## How to complete this task
Below is a set of records. Please retype every one exactly.

## Working data
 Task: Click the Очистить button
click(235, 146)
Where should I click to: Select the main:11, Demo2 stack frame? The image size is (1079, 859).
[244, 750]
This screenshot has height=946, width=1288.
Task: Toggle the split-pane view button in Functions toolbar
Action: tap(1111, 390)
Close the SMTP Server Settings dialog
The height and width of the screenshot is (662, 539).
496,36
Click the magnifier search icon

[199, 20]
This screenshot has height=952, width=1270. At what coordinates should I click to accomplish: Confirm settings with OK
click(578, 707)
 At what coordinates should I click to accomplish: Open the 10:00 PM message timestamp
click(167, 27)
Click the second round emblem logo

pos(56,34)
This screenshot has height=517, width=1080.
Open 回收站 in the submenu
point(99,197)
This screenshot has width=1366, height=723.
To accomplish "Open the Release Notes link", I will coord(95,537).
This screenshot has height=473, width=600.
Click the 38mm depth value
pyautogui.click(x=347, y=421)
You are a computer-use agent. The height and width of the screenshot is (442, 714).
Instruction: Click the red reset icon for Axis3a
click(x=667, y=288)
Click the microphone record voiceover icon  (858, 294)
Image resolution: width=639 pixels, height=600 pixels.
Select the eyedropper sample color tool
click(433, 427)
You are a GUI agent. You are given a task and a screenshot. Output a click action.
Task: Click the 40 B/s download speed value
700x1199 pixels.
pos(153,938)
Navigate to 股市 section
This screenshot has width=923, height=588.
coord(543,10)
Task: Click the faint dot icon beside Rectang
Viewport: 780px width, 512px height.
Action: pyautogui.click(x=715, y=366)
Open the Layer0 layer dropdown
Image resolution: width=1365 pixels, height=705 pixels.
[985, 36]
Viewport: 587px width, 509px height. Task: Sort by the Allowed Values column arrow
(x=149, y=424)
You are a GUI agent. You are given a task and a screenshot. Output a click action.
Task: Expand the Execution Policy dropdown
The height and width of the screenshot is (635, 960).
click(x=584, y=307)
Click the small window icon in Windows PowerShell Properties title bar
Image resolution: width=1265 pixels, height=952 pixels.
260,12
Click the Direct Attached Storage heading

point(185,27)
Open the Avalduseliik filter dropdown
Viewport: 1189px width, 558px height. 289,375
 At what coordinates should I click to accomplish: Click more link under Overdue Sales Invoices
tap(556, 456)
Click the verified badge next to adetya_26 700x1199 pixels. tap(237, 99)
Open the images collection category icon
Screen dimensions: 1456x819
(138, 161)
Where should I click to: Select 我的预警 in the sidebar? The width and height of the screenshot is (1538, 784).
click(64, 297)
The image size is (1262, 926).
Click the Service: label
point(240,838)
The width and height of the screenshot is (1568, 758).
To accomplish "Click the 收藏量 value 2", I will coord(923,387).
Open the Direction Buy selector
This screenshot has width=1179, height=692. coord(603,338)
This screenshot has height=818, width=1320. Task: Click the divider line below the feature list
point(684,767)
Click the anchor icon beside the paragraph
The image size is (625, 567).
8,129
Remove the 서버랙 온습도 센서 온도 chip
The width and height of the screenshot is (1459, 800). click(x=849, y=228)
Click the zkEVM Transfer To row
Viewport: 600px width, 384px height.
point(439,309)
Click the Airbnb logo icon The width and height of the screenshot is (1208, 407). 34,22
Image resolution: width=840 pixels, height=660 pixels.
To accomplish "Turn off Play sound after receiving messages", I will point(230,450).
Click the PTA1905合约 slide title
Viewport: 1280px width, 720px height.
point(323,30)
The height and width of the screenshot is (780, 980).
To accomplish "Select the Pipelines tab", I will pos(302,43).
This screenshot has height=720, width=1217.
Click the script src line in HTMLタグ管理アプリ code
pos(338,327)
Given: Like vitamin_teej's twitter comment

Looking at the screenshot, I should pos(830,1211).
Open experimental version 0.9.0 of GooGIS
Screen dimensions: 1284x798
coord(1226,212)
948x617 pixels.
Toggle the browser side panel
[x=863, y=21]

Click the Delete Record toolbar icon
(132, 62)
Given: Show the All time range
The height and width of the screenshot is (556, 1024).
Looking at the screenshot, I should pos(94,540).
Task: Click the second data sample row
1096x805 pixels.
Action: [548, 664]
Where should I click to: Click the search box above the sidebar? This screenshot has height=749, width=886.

## Your solution
 Task: Click the Очистить button
click(235, 146)
Where should I click to: Select the main:11, Demo2 stack frame? The image size is (1079, 859).
[244, 750]
This screenshot has height=946, width=1288.
Task: Toggle the split-pane view button in Functions toolbar
Action: tap(1111, 390)
Close the SMTP Server Settings dialog
The height and width of the screenshot is (662, 539).
496,36
Click the magnifier search icon

[199, 20]
This screenshot has height=952, width=1270. At what coordinates should I click to accomplish: Confirm settings with OK
click(578, 707)
 At what coordinates should I click to accomplish: Open the 10:00 PM message timestamp
click(167, 27)
Click the second round emblem logo

pos(56,34)
This screenshot has height=517, width=1080.
Open 回收站 in the submenu
point(99,197)
This screenshot has width=1366, height=723.
To accomplish "Open the Release Notes link", I will coord(95,537).
This screenshot has height=473, width=600.
Click the 38mm depth value
pyautogui.click(x=347, y=421)
You are a computer-use agent. The height and width of the screenshot is (442, 714).
Instruction: Click the red reset icon for Axis3a
click(x=667, y=288)
Click the microphone record voiceover icon  (858, 294)
Image resolution: width=639 pixels, height=600 pixels.
Select the eyedropper sample color tool
click(433, 427)
You are a GUI agent. You are given a task and a screenshot. Output a click action.
Task: Click the 40 B/s download speed value
700x1199 pixels.
pos(153,938)
Navigate to 股市 section
This screenshot has width=923, height=588.
coord(543,10)
Task: Click the faint dot icon beside Rectang
Viewport: 780px width, 512px height.
Action: pyautogui.click(x=715, y=366)
Open the Layer0 layer dropdown
Image resolution: width=1365 pixels, height=705 pixels.
[985, 36]
Viewport: 587px width, 509px height. Task: Sort by the Allowed Values column arrow
(x=149, y=424)
You are a GUI agent. You are given a task and a screenshot. Output a click action.
Task: Expand the Execution Policy dropdown
The height and width of the screenshot is (635, 960).
click(x=584, y=307)
Click the small window icon in Windows PowerShell Properties title bar
Image resolution: width=1265 pixels, height=952 pixels.
260,12
Click the Direct Attached Storage heading

point(185,27)
Open the Avalduseliik filter dropdown
Viewport: 1189px width, 558px height. 289,375
 At what coordinates should I click to accomplish: Click more link under Overdue Sales Invoices
tap(556, 456)
Click the verified badge next to adetya_26 700x1199 pixels. tap(237, 99)
Open the images collection category icon
Screen dimensions: 1456x819
(138, 161)
Where should I click to: Select 我的预警 in the sidebar? The width and height of the screenshot is (1538, 784).
click(64, 297)
The image size is (1262, 926).
Click the Service: label
point(240,838)
The width and height of the screenshot is (1568, 758).
To accomplish "Click the 收藏量 value 2", I will coord(923,387).
Open the Direction Buy selector
This screenshot has width=1179, height=692. coord(603,338)
This screenshot has height=818, width=1320. Task: Click the divider line below the feature list
point(684,767)
Click the anchor icon beside the paragraph
The image size is (625, 567).
8,129
Remove the 서버랙 온습도 센서 온도 chip
The width and height of the screenshot is (1459, 800). click(x=849, y=228)
Click the zkEVM Transfer To row
Viewport: 600px width, 384px height.
point(439,309)
Click the Airbnb logo icon The width and height of the screenshot is (1208, 407). 34,22
Image resolution: width=840 pixels, height=660 pixels.
To accomplish "Turn off Play sound after receiving messages", I will point(230,450).
Click the PTA1905合约 slide title
Viewport: 1280px width, 720px height.
point(323,30)
The height and width of the screenshot is (780, 980).
To accomplish "Select the Pipelines tab", I will pos(302,43).
This screenshot has height=720, width=1217.
Click the script src line in HTMLタグ管理アプリ code
pos(338,327)
Given: Like vitamin_teej's twitter comment

Looking at the screenshot, I should pos(830,1211).
Open experimental version 0.9.0 of GooGIS
Screen dimensions: 1284x798
coord(1226,212)
948x617 pixels.
Toggle the browser side panel
[x=863, y=21]

Click the Delete Record toolbar icon
(132, 62)
Given: Show the All time range
The height and width of the screenshot is (556, 1024).
Looking at the screenshot, I should pos(94,540).
Task: Click the second data sample row
1096x805 pixels.
Action: [548, 664]
Where should I click to: Click the search box above the sidebar? This screenshot has height=749, width=886.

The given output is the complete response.